I cobbled together a few different recipes, using this one from the NY Times as a base while adding in elements I liked from other recipes (quinoa flakes and, of course, cheese). And since I was adding cheese, I slashed the sugar considerably and cut the vanilla. And lo 'n behold, they turned out pretty goddamn awesome.
(Note: When I made these, I added more water than I needed, resulting in a need to add a BUNCH more flour when rolling out the mad-sticky dough. I have adjusted the amount accordingly and the 2 tbsp. listed below should be just peachy.)
Seedy Cheese Scones
2.5 oz AP flour (plus more used while working)
2.5 oz cake flour
2 oz quinoa flakes
2 teaspoons baking powder
1/2 teaspoon baking soda
2 tablespoons raw sugar
1/2 teaspoon salt
3 ounces (6 tablespoons) cold unsalted butter
2/3 cup yogurt + 2 tablespoons water
6 tablespoons mixed seeds/grains (I used sunflower, poppy, and millet)
2 oz. grated cheddar
1. Preheat the oven to 400 degrees Fahrenheit. Line a baking sheet with parchment.

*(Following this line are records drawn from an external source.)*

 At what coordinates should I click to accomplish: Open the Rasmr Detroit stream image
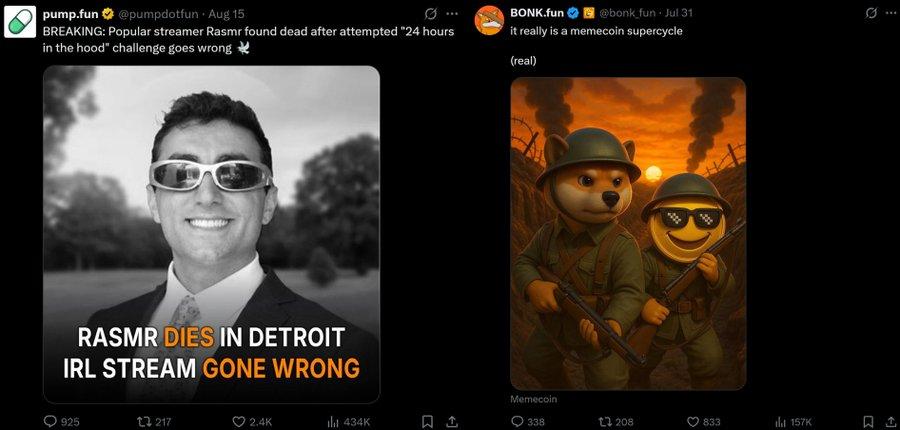pos(211,235)
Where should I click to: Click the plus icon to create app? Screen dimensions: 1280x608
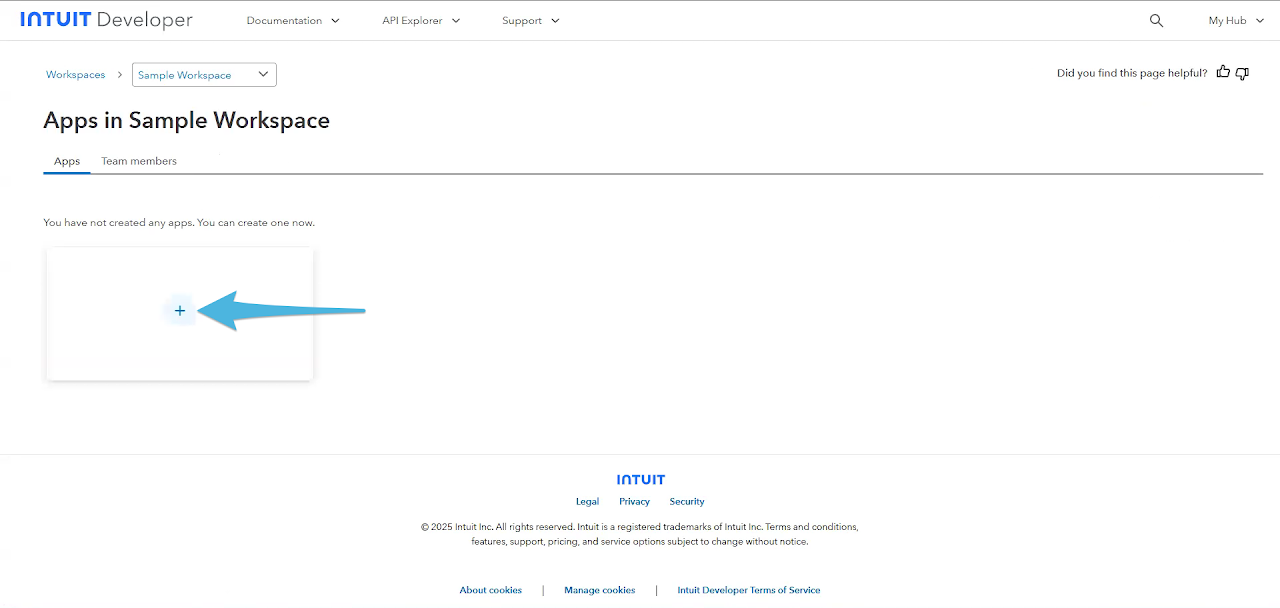tap(180, 311)
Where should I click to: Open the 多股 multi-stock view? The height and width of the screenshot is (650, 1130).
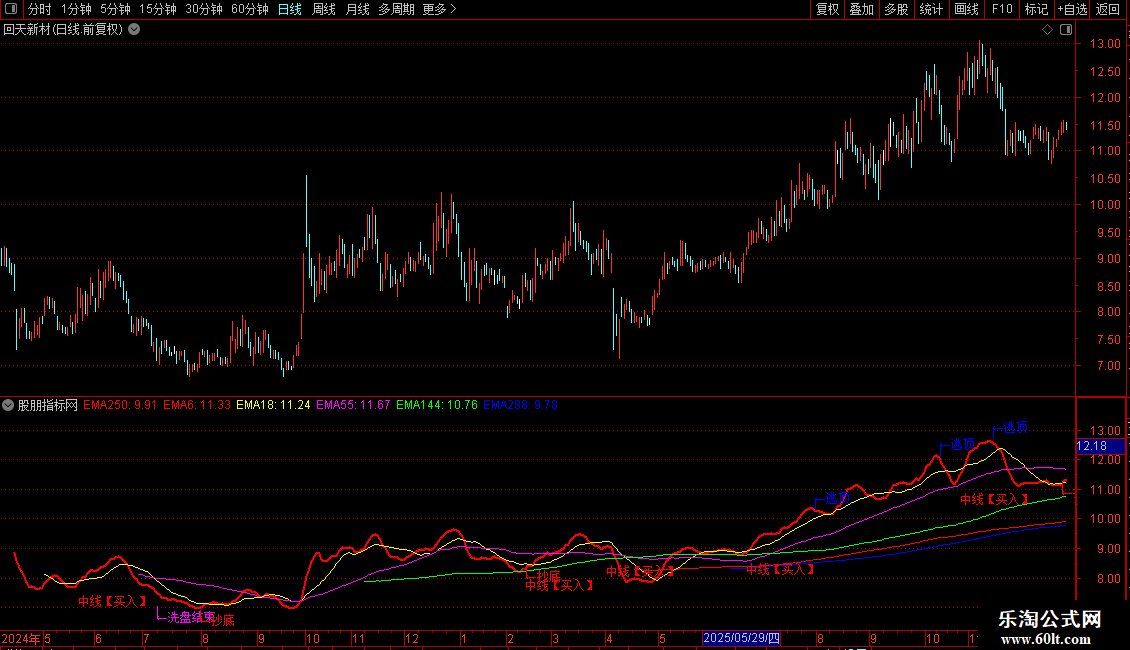[x=896, y=9]
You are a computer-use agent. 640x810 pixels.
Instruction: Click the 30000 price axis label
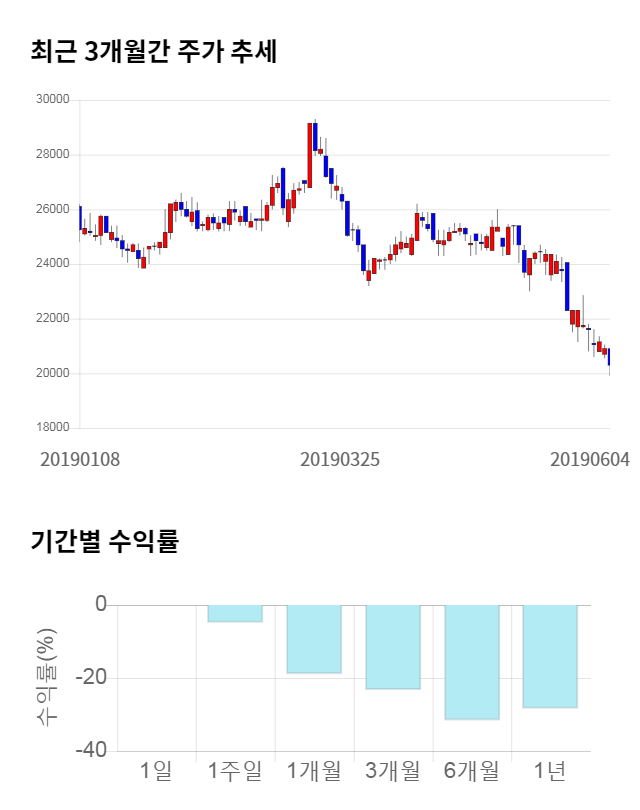[x=52, y=100]
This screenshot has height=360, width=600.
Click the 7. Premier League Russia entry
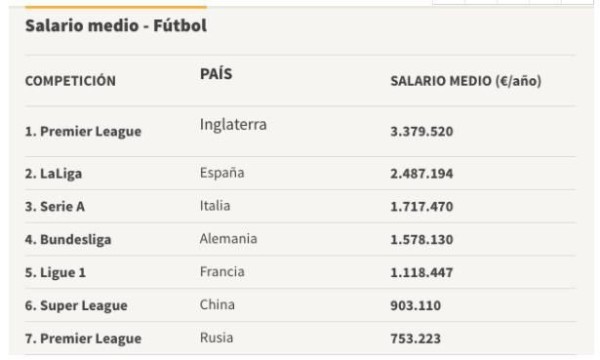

2. Sift together the flours, flakes, baking powder, baking soda, sugar and salt. Place in a food processor fitted with the steel blade and cut in the butter until the mixture is crumbly.
3. Combine the yogurt and water, add to the flour mixture, and pulse processor til mixed. Stop the machine and add the seeds. Pulse a few times to combine. Add the cheese; pulse to mix.
4. Flour your hands as well as your work surface, and scrape out the dough. Gently shape into a rectangle 1 inch thick. Cut into 6 squares, then cut the squares diagonally to give you 12 triangular scones. The dough may be sticky; add a little more flour as needed to make it workable.
5. Place the scones on the baking sheet about 1 inch apart and bake 15(+) minutes, or until lightly browned. Remove from the heat and allow to cool, or serve warm.
Yield: 12 scones
Next time, I'll likely try using a tad less butter, actually use the amount of water listed above, and have whole wheat flour on hand to swap out for the AP stuff. But considering how fast and loose I played with this recipe without having tested it, I'm pretty pleased with myself.